%%
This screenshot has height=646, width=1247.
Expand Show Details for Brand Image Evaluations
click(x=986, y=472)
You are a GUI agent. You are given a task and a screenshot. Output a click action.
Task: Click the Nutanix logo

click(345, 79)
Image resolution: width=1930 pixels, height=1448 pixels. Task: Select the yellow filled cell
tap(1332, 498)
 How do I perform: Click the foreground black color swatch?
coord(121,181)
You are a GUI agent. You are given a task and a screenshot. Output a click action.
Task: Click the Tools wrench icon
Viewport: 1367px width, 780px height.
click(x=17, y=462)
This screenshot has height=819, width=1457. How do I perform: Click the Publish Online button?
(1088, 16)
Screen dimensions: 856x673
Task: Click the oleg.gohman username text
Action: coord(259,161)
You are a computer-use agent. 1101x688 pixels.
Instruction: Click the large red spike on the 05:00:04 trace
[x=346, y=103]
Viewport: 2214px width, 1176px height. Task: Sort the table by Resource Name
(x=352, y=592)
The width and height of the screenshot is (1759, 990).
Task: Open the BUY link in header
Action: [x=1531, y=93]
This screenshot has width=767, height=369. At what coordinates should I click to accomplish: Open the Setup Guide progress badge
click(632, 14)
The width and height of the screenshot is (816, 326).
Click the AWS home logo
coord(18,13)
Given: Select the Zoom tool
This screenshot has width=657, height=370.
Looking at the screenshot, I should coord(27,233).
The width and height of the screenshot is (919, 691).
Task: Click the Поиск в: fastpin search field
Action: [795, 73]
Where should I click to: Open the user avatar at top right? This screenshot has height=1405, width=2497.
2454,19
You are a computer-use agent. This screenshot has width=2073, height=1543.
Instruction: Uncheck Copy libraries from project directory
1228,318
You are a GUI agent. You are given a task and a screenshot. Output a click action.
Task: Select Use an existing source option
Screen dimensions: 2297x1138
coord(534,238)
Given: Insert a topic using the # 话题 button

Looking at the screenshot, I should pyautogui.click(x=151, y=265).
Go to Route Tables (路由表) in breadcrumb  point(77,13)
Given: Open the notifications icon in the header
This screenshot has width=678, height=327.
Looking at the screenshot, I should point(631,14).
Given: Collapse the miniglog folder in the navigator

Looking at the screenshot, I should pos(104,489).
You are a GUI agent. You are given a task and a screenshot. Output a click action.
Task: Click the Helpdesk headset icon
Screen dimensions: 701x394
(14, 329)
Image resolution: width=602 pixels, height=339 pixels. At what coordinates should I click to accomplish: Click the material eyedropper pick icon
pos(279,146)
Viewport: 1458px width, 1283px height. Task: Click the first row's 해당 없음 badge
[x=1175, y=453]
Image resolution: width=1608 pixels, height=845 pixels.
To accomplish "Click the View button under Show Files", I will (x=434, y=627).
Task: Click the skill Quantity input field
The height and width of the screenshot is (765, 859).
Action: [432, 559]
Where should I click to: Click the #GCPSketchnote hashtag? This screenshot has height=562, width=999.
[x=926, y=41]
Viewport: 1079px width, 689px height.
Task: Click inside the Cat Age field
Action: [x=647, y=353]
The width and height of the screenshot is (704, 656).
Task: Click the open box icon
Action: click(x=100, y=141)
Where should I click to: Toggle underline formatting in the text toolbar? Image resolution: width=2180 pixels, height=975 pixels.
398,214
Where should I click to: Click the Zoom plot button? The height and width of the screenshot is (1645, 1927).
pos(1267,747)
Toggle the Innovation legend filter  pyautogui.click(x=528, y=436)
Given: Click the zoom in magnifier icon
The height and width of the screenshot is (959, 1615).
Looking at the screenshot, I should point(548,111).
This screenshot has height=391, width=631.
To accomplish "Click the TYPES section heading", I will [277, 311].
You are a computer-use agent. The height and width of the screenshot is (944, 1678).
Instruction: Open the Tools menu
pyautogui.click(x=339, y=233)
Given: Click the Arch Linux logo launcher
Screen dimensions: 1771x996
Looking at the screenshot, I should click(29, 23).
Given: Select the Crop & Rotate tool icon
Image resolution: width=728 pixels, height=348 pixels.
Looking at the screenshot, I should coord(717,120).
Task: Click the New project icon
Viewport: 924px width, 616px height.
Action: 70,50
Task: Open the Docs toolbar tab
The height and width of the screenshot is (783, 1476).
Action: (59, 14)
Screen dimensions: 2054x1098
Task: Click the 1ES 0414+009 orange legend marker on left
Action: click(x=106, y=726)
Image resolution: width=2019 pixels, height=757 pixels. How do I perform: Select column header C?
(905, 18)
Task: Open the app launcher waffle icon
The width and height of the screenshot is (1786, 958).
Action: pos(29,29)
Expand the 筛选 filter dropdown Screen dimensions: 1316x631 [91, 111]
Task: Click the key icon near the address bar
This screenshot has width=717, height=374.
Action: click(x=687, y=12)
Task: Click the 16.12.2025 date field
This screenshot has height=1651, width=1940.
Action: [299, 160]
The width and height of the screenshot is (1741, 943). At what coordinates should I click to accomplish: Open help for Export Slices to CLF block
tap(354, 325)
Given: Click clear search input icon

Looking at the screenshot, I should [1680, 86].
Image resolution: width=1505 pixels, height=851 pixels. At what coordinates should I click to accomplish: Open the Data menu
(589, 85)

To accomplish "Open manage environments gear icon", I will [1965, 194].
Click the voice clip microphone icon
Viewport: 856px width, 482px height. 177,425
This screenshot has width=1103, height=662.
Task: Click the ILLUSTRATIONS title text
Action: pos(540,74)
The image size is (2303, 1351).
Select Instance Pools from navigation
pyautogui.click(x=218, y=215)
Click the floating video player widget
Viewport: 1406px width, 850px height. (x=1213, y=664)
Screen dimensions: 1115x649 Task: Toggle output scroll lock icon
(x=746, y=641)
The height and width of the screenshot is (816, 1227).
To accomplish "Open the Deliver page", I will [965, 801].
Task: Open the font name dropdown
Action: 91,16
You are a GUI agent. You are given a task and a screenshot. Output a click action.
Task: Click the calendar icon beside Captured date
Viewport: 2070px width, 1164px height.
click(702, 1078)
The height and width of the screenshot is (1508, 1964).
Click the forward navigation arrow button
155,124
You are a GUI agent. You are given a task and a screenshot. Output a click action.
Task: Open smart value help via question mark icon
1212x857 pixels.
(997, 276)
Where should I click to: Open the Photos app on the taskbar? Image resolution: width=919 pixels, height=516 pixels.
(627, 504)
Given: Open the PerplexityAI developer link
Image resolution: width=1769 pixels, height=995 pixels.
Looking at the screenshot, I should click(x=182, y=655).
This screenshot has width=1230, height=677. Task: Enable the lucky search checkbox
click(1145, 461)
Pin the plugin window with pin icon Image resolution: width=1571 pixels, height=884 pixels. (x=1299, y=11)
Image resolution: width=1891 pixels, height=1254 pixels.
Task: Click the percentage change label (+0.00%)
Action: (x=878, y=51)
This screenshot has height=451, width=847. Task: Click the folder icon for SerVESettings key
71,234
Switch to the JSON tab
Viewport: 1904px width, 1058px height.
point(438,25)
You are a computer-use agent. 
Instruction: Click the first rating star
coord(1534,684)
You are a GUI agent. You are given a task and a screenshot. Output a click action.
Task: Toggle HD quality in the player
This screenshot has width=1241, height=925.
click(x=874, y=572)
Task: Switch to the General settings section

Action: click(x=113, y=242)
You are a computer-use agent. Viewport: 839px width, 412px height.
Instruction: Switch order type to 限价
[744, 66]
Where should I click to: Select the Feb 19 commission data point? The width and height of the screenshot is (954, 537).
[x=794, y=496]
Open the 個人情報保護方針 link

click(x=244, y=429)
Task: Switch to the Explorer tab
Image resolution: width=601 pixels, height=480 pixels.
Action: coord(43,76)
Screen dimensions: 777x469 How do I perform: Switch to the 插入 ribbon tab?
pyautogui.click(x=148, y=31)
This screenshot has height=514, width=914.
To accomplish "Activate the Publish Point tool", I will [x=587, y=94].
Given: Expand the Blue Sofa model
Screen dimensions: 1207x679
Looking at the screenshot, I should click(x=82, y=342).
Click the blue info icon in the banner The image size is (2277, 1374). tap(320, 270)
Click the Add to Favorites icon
%%
» The problem
When a line in the material above includes the word "size", copy that line.

» Exercise solution
The image size is (2303, 1351).
Click the blue info icon in the banner The image size is (2277, 1374). tap(320, 270)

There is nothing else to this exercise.